On Wed, Sep 14, 2011 at 05:06:01PM +1000, Toby Corkindale wrote:
All tests were performed with the /var/lib/postgresql directory being a separate partition, with a freshly-created filesystem for the test.
'zpool create ...' followed by 'zfs create -o mountpoint=/var/lib/postgresql postgresql' or similar?
I didn't do any tuning beyond the mount options mentioned in my post, so no, Pg didn't get an 8K block size.
I'm not convinced on the 8K vs 4K block size though - some benchmarks
i have no opinion one way or the other yet. haven't done the testing myself. just reporting what i'd read. 4K block-sizes (i.e. ashift=12 rather than default ashift=9 when you create the zpool), on the other hand, are really important. especially if you have some "Advanced Format" 4K sector drives, or there's a chance that you'll be adding some to the pool in the future. which is pretty much a certainty with most 2TB and (i think) all 3TB drives being 4K. I've even got a few 1TB drives that are 4K sectors (2 of them in my zpool). apparently that's a reason to use whole disks rather than partitions when creating/adding to a zpool, so zfs can autodetect whether the drive used 512-byte or 4KB sectors. (of course, i didn't know this when i created my test zpool. didn't know about the ashift=12 option either. no problem, i was expecting to blow it away and start from scratch once i'd played with it enough to know how it worked). I didn't realise what I had when i saw my first 4K sector drive, so just went ahead and formatted it as usual with 512 byte alignment. performance really sucked, and i had no idea why until i googled the model number. had to backup, reformat, and restore.
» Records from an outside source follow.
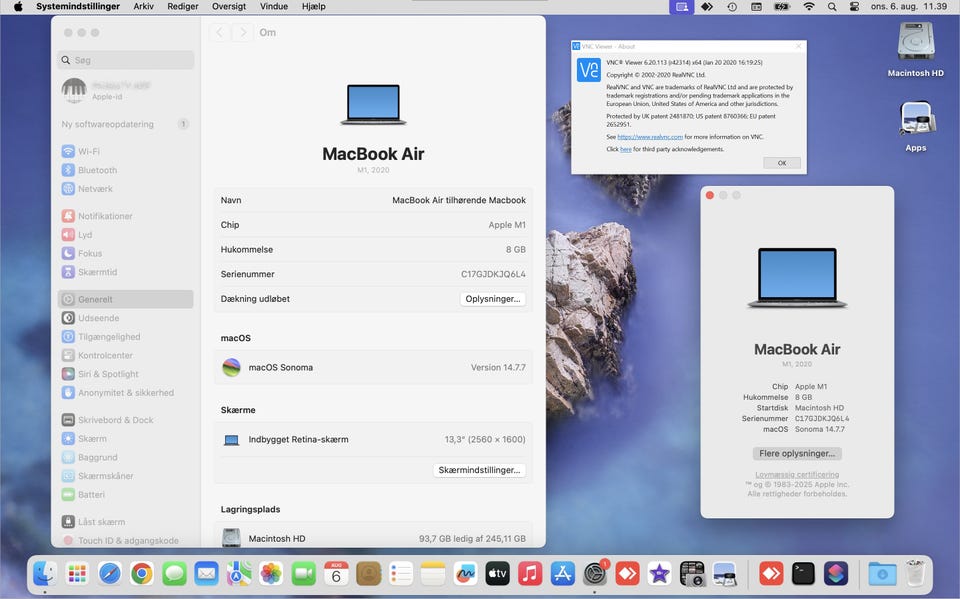Open the Notifikationer settings pane
The image size is (960, 599).
point(105,216)
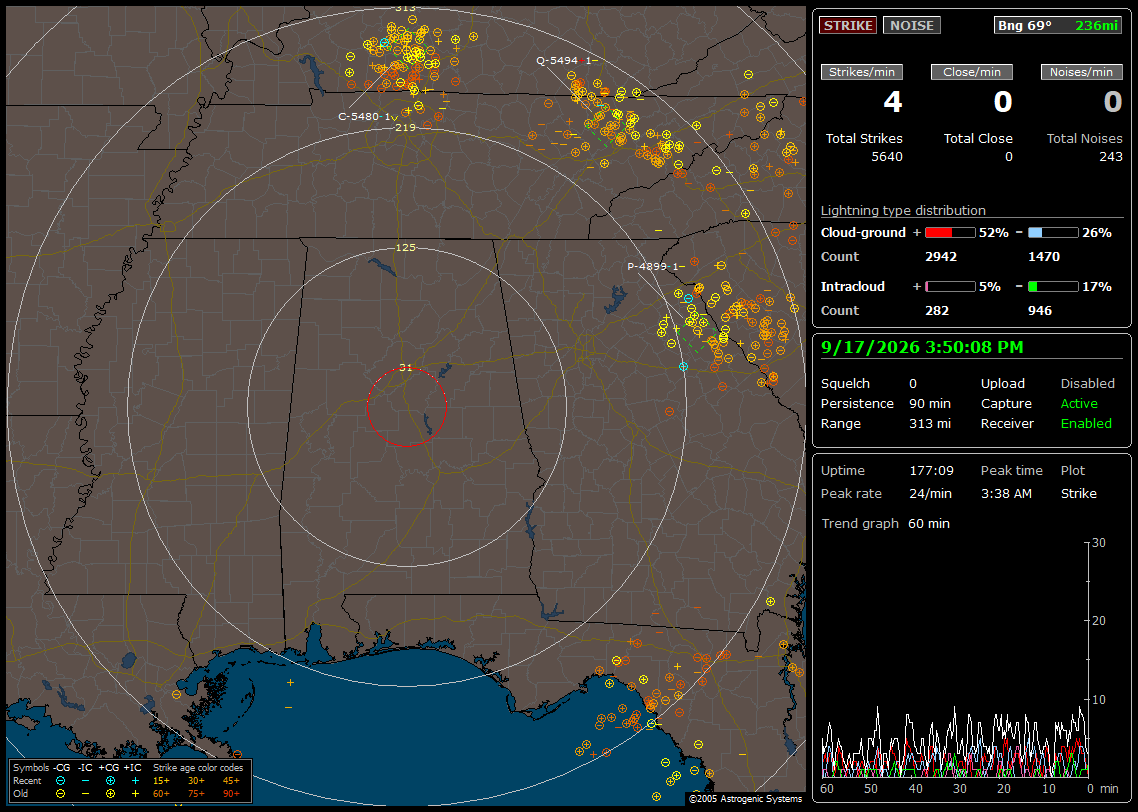Click the Plot Strike option
The image size is (1138, 812).
(x=1078, y=493)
I've seen actually indicate that smaller sizes perform better - but that swapping 4 for 8 doesn't make a whole lot of difference on the benchmark I'm using. Eg: http://www.fuzzy.cz/en/articles/benchmark-results-hdd-read-write-pgbench/
thanks for the link.
apparently it's also a good idea to reduce/limit the size of the ARC (ZFS's equivalent to Linux's disk buffering& caching) because [...]
That sounds much like Linux's own VM system then, in which case, it's fine to do that. Without going into details, if you've tuned postgres correctly, then this is actually the optimal setup.
very much like it. AIUI, the effort to hack zfsonlinux to use linux' own cachine probably isn't worth it, and would make keeping up with ZFS on Iluumos, FreeBSD, etc much more difficult. it's not a huge problem unless you're running other stuff (like a standard desktop) on the same system and don't have enough memory.
I noticed that.. I'd like to experiment with those again some time, but as it stands, just having three fast drives striped seems to work pretty well anyway.
just striped...scary for anything but "I really don't care if i lose it all" data. zfs is good, but it's not magic. it can't recover data when a disk dies if there isn't another copy on the other disks in the pool. for safety, stick another drive in and use raidz. it's like raid-5 but without (most of) the raid-5 write performance problems.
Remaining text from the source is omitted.